WHAT TO PRODUCE →
Report each line of the entries that includes "agent" by copying it.

Items from a data source:
▬▬▬▬▬▬

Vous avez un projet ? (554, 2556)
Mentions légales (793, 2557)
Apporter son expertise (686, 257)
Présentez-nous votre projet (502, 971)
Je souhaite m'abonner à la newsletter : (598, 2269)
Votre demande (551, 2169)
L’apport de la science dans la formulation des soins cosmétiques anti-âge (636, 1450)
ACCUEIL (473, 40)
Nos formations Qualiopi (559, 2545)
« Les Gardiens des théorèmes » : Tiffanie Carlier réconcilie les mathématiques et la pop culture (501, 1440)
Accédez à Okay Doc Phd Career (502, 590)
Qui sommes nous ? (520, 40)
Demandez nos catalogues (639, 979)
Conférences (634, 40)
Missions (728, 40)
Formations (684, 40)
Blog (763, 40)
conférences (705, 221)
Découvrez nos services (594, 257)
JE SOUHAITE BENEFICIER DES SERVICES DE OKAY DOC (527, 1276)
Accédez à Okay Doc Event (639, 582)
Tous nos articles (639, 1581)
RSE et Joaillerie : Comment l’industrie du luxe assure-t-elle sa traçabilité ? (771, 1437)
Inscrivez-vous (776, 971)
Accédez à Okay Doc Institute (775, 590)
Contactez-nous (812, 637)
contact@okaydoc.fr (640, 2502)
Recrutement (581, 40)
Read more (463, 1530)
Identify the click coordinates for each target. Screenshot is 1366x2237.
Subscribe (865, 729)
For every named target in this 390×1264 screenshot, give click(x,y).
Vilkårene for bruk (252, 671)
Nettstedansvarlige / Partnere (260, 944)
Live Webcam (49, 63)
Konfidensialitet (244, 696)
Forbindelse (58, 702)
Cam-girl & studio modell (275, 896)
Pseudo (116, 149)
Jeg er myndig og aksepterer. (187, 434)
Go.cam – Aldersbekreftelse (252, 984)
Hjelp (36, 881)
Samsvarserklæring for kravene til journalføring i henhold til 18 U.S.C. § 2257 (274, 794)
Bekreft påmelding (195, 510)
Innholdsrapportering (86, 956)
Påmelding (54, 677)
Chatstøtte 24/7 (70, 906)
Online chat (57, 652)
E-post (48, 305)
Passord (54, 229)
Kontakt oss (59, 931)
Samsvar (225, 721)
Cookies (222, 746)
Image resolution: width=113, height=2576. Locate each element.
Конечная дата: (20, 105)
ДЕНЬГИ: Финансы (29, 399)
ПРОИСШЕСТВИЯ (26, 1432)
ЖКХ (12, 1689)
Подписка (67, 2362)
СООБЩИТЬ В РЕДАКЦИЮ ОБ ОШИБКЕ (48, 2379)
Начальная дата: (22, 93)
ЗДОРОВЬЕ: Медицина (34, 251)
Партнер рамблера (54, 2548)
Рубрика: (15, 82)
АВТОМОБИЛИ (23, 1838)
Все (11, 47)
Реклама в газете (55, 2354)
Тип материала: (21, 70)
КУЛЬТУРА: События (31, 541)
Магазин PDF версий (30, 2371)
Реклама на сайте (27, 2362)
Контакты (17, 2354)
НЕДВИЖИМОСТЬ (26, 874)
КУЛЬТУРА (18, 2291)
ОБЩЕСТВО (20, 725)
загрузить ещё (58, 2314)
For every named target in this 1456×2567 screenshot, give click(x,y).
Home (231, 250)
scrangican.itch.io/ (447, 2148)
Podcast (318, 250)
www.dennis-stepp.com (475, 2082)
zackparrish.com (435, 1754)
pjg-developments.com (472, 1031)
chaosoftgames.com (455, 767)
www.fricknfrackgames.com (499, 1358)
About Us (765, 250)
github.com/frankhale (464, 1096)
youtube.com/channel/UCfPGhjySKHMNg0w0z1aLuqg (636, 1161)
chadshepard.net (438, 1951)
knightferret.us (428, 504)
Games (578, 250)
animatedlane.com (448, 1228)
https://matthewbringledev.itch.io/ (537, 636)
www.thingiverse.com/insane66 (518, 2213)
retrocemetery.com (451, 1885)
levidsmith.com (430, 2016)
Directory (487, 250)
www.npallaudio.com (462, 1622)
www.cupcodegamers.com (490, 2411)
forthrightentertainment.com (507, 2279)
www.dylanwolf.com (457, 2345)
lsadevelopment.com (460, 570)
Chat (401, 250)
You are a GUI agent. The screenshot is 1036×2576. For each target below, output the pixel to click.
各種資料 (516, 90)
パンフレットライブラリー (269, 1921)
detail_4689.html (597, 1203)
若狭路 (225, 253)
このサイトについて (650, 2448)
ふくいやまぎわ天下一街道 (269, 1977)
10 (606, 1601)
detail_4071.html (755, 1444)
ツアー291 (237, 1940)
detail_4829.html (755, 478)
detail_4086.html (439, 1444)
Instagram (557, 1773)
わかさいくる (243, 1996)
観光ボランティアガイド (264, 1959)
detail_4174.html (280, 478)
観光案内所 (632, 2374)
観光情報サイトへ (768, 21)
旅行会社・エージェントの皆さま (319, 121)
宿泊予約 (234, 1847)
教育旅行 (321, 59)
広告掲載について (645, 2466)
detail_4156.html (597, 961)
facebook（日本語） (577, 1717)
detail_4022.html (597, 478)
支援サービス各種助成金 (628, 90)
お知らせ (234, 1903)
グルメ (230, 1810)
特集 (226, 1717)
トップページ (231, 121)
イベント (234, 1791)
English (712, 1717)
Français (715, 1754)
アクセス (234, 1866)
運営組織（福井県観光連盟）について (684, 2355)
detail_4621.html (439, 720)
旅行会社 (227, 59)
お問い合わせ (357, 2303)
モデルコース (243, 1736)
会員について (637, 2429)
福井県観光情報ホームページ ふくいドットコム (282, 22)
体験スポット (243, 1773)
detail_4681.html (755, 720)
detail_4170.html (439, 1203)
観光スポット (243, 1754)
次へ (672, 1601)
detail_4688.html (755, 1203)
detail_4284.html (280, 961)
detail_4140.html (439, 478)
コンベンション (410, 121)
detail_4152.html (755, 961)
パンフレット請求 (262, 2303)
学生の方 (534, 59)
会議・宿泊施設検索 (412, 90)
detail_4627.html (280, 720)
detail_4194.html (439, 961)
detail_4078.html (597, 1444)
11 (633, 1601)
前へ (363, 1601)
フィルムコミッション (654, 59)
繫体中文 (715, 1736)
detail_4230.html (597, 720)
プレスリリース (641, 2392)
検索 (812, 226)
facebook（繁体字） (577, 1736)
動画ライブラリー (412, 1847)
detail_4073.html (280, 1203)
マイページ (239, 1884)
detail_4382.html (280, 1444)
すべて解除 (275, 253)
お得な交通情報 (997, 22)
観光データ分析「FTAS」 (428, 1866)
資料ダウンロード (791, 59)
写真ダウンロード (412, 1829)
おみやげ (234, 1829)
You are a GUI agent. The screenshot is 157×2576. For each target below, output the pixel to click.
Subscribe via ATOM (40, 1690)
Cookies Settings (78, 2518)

▬▬▬▬▬▬

PROBLEM SOLUTION →
You are a GUI agent. The screenshot is 1036×2576. For each target below, output the pixel to click.
You are a GUI agent. The screenshot is 157×2576. For each target below, output the pixel to click.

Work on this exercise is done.